EXERCISE BRIEF
Every line from the one containing "Відгуки (92, 828)" to the last line of the listing below should be given again exactly.

DATA EXTRACT
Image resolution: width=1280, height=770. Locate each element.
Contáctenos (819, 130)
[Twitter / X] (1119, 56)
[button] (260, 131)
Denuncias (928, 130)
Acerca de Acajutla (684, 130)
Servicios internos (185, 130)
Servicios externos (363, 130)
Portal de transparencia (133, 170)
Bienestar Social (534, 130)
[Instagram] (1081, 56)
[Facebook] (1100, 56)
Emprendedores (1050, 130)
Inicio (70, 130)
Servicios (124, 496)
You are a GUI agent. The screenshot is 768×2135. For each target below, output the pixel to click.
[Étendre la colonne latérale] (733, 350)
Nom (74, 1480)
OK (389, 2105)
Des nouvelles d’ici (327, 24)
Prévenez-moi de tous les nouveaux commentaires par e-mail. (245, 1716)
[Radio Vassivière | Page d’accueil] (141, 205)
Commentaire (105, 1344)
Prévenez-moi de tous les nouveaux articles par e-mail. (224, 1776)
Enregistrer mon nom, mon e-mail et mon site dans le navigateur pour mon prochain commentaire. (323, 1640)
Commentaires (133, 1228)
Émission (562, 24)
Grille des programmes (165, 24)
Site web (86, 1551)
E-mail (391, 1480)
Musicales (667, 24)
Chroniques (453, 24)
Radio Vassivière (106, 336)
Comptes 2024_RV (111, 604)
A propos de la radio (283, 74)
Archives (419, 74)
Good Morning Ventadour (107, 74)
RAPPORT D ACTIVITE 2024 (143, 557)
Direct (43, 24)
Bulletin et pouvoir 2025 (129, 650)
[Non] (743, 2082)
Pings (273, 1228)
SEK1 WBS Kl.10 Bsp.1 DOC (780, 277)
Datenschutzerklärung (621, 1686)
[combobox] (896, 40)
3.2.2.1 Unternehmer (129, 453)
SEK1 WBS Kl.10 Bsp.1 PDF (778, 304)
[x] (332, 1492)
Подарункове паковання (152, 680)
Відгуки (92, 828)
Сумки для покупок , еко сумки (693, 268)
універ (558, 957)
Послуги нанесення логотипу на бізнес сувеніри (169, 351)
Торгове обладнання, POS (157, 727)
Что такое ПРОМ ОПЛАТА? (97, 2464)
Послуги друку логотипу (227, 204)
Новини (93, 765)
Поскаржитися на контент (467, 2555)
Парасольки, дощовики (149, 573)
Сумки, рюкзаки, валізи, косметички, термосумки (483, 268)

WRITTEN REPLY
Відгуки (92, 828)
Сумки для покупок , еко сумки (693, 268)
універ (558, 957)
Послуги нанесення логотипу на бізнес сувеніри (169, 351)
Торгове обладнання, POS (157, 727)
Что такое ПРОМ ОПЛАТА? (97, 2464)
Послуги друку логотипу (227, 204)
Новини (93, 765)
Поскаржитися на контент (467, 2555)
Парасольки, дощовики (149, 573)
Сумки, рюкзаки, валізи, косметички, термосумки (483, 268)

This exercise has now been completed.